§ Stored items
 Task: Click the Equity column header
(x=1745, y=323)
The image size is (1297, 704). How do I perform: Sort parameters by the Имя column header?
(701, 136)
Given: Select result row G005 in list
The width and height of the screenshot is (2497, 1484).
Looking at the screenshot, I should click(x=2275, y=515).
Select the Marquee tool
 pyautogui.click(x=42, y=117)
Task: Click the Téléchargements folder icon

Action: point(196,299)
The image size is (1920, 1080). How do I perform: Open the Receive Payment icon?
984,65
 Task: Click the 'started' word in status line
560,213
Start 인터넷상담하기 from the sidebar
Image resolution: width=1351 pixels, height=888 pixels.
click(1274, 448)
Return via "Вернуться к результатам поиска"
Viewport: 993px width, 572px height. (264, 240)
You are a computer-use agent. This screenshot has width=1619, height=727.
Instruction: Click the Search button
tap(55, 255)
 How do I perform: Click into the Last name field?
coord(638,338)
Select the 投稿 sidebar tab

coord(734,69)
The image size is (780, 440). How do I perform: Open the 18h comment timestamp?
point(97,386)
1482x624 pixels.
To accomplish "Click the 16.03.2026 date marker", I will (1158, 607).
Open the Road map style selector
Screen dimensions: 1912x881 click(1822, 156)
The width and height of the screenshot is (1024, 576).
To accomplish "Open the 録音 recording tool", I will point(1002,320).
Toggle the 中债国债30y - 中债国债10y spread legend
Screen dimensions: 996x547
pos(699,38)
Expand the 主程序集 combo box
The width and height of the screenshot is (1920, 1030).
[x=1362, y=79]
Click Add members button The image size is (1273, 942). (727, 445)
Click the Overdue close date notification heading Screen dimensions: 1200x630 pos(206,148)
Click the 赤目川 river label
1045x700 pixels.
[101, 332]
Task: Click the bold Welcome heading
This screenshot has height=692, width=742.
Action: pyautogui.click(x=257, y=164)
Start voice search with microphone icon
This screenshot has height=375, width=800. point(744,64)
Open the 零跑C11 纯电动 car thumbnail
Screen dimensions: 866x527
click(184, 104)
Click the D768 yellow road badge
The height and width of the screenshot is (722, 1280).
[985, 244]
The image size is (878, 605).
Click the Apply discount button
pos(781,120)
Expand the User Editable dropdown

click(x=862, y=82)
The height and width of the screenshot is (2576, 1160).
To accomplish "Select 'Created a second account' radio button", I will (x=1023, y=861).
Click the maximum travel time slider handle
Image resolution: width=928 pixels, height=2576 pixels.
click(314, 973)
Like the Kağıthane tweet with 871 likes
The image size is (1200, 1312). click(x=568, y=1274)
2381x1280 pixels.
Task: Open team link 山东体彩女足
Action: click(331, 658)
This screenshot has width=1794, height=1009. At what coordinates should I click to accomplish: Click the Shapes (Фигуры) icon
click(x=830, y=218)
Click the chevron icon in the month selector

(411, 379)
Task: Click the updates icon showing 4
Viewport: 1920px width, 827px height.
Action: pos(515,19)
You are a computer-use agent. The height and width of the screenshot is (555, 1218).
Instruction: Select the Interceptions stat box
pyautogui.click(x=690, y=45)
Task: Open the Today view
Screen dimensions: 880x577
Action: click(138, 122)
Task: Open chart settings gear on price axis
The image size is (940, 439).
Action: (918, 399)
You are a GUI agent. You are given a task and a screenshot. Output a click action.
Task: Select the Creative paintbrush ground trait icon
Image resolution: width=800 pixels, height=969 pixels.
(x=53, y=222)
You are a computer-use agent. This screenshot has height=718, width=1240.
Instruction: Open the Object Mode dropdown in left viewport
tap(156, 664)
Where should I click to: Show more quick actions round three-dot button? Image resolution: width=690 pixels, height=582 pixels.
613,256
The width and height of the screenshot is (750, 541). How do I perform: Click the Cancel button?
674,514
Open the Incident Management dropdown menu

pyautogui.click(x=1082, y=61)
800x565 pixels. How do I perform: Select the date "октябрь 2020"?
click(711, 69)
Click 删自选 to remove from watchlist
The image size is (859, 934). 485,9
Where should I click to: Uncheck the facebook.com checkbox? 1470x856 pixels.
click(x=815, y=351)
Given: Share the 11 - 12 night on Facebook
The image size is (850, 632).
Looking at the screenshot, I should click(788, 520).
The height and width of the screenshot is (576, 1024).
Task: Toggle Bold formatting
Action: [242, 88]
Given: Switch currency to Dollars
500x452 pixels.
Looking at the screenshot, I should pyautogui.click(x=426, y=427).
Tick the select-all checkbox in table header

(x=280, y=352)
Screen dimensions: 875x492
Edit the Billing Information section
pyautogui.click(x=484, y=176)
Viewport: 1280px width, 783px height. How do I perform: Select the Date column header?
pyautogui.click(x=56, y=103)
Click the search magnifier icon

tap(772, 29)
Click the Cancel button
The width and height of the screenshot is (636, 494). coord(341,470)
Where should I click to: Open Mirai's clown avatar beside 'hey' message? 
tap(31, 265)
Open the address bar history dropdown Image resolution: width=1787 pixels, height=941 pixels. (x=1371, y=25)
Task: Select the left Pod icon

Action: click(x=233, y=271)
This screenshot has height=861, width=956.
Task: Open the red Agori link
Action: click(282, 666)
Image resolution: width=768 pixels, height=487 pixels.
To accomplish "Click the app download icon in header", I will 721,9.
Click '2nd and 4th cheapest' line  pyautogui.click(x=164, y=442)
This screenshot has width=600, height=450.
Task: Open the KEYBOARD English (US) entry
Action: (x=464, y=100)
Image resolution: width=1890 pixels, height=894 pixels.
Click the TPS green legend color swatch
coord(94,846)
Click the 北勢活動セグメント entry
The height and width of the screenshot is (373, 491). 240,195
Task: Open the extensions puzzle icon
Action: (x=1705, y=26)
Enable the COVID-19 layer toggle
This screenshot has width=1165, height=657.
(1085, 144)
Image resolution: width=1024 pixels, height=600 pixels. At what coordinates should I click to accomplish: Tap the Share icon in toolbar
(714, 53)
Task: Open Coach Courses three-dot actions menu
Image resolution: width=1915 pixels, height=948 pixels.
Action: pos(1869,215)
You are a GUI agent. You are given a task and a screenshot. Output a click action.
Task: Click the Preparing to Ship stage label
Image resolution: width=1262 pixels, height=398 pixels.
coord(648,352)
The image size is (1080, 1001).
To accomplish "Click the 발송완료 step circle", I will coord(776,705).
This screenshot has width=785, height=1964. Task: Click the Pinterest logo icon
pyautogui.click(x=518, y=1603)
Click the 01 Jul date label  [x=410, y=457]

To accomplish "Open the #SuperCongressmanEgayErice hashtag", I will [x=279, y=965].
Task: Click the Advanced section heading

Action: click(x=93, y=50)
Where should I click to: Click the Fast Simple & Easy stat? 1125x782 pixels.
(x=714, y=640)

§ WORK INSTRUCTION
The records above are to be duplicated exactly, every one of them.

§ TASK RESULT
 Task: Click the Equity column header
(x=1745, y=323)
The image size is (1297, 704). How do I perform: Sort parameters by the Имя column header?
(701, 136)
Given: Select result row G005 in list
The width and height of the screenshot is (2497, 1484).
Looking at the screenshot, I should click(x=2275, y=515).
Select the Marquee tool
 pyautogui.click(x=42, y=117)
Task: Click the Téléchargements folder icon

Action: point(196,299)
The image size is (1920, 1080). How do I perform: Open the Receive Payment icon?
984,65
 Task: Click the 'started' word in status line
560,213
Start 인터넷상담하기 from the sidebar
Image resolution: width=1351 pixels, height=888 pixels.
click(1274, 448)
Return via "Вернуться к результатам поиска"
Viewport: 993px width, 572px height. (264, 240)
You are a computer-use agent. This screenshot has width=1619, height=727.
Instruction: Click the Search button
tap(55, 255)
 How do I perform: Click into the Last name field?
coord(638,338)
Select the 投稿 sidebar tab

coord(734,69)
The image size is (780, 440). How do I perform: Open the 18h comment timestamp?
point(97,386)
1482x624 pixels.
To accomplish "Click the 16.03.2026 date marker", I will (1158, 607).
Open the Road map style selector
Screen dimensions: 1912x881 click(1822, 156)
The width and height of the screenshot is (1024, 576).
To accomplish "Open the 録音 recording tool", I will point(1002,320).
Toggle the 中债国债30y - 中债国债10y spread legend
Screen dimensions: 996x547
pos(699,38)
Expand the 主程序集 combo box
The width and height of the screenshot is (1920, 1030).
[x=1362, y=79]
Click Add members button The image size is (1273, 942). (727, 445)
Click the Overdue close date notification heading Screen dimensions: 1200x630 pos(206,148)
Click the 赤目川 river label
1045x700 pixels.
[101, 332]
Task: Click the bold Welcome heading
This screenshot has height=692, width=742.
Action: pyautogui.click(x=257, y=164)
Start voice search with microphone icon
This screenshot has height=375, width=800. point(744,64)
Open the 零跑C11 纯电动 car thumbnail
Screen dimensions: 866x527
click(184, 104)
Click the D768 yellow road badge
The height and width of the screenshot is (722, 1280).
[985, 244]
The image size is (878, 605).
Click the Apply discount button
pos(781,120)
Expand the User Editable dropdown

click(x=862, y=82)
The height and width of the screenshot is (2576, 1160).
To accomplish "Select 'Created a second account' radio button", I will (x=1023, y=861).
Click the maximum travel time slider handle
Image resolution: width=928 pixels, height=2576 pixels.
click(314, 973)
Like the Kağıthane tweet with 871 likes
The image size is (1200, 1312). click(x=568, y=1274)
2381x1280 pixels.
Task: Open team link 山东体彩女足
Action: click(331, 658)
This screenshot has width=1794, height=1009. At what coordinates should I click to accomplish: Click the Shapes (Фигуры) icon
click(x=830, y=218)
Click the chevron icon in the month selector

(411, 379)
Task: Click the updates icon showing 4
Viewport: 1920px width, 827px height.
Action: pos(515,19)
You are a computer-use agent. The height and width of the screenshot is (555, 1218).
Instruction: Select the Interceptions stat box
pyautogui.click(x=690, y=45)
Task: Open the Today view
Screen dimensions: 880x577
Action: click(138, 122)
Task: Open chart settings gear on price axis
The image size is (940, 439).
Action: (918, 399)
You are a GUI agent. You are given a task and a screenshot. Output a click action.
Task: Select the Creative paintbrush ground trait icon
Image resolution: width=800 pixels, height=969 pixels.
(x=53, y=222)
You are a computer-use agent. This screenshot has height=718, width=1240.
Instruction: Open the Object Mode dropdown in left viewport
tap(156, 664)
Where should I click to: Show more quick actions round three-dot button? Image resolution: width=690 pixels, height=582 pixels.
613,256
The width and height of the screenshot is (750, 541). How do I perform: Click the Cancel button?
674,514
Open the Incident Management dropdown menu

pyautogui.click(x=1082, y=61)
800x565 pixels. How do I perform: Select the date "октябрь 2020"?
click(711, 69)
Click 删自选 to remove from watchlist
The image size is (859, 934). 485,9
Where should I click to: Uncheck the facebook.com checkbox? 1470x856 pixels.
click(x=815, y=351)
Given: Share the 11 - 12 night on Facebook
The image size is (850, 632).
Looking at the screenshot, I should click(788, 520).
The height and width of the screenshot is (576, 1024).
Task: Toggle Bold formatting
Action: [242, 88]
Given: Switch currency to Dollars
500x452 pixels.
Looking at the screenshot, I should pyautogui.click(x=426, y=427).
Tick the select-all checkbox in table header

(x=280, y=352)
Screen dimensions: 875x492
Edit the Billing Information section
pyautogui.click(x=484, y=176)
Viewport: 1280px width, 783px height. How do I perform: Select the Date column header?
pyautogui.click(x=56, y=103)
Click the search magnifier icon

tap(772, 29)
Click the Cancel button
The width and height of the screenshot is (636, 494). coord(341,470)
Where should I click to: Open Mirai's clown avatar beside 'hey' message? 
tap(31, 265)
Open the address bar history dropdown Image resolution: width=1787 pixels, height=941 pixels. (x=1371, y=25)
Task: Select the left Pod icon

Action: click(x=233, y=271)
This screenshot has height=861, width=956.
Task: Open the red Agori link
Action: click(282, 666)
Image resolution: width=768 pixels, height=487 pixels.
To accomplish "Click the app download icon in header", I will 721,9.
Click '2nd and 4th cheapest' line  pyautogui.click(x=164, y=442)
This screenshot has width=600, height=450.
Task: Open the KEYBOARD English (US) entry
Action: (x=464, y=100)
Image resolution: width=1890 pixels, height=894 pixels.
Click the TPS green legend color swatch
coord(94,846)
Click the 北勢活動セグメント entry
The height and width of the screenshot is (373, 491). 240,195
Task: Open the extensions puzzle icon
Action: (x=1705, y=26)
Enable the COVID-19 layer toggle
This screenshot has width=1165, height=657.
(1085, 144)
Image resolution: width=1024 pixels, height=600 pixels. At what coordinates should I click to accomplish: Tap the Share icon in toolbar
(714, 53)
Task: Open Coach Courses three-dot actions menu
Image resolution: width=1915 pixels, height=948 pixels.
Action: pos(1869,215)
You are a GUI agent. You are given a task and a screenshot. Output a click action.
Task: Click the Preparing to Ship stage label
Image resolution: width=1262 pixels, height=398 pixels.
coord(648,352)
The image size is (1080, 1001).
To accomplish "Click the 발송완료 step circle", I will coord(776,705).
This screenshot has width=785, height=1964. Task: Click the Pinterest logo icon
pyautogui.click(x=518, y=1603)
Click the 01 Jul date label  [x=410, y=457]

To accomplish "Open the #SuperCongressmanEgayErice hashtag", I will [x=279, y=965].
Task: Click the Advanced section heading

Action: click(x=93, y=50)
Where should I click to: Click the Fast Simple & Easy stat? 1125x782 pixels.
(x=714, y=640)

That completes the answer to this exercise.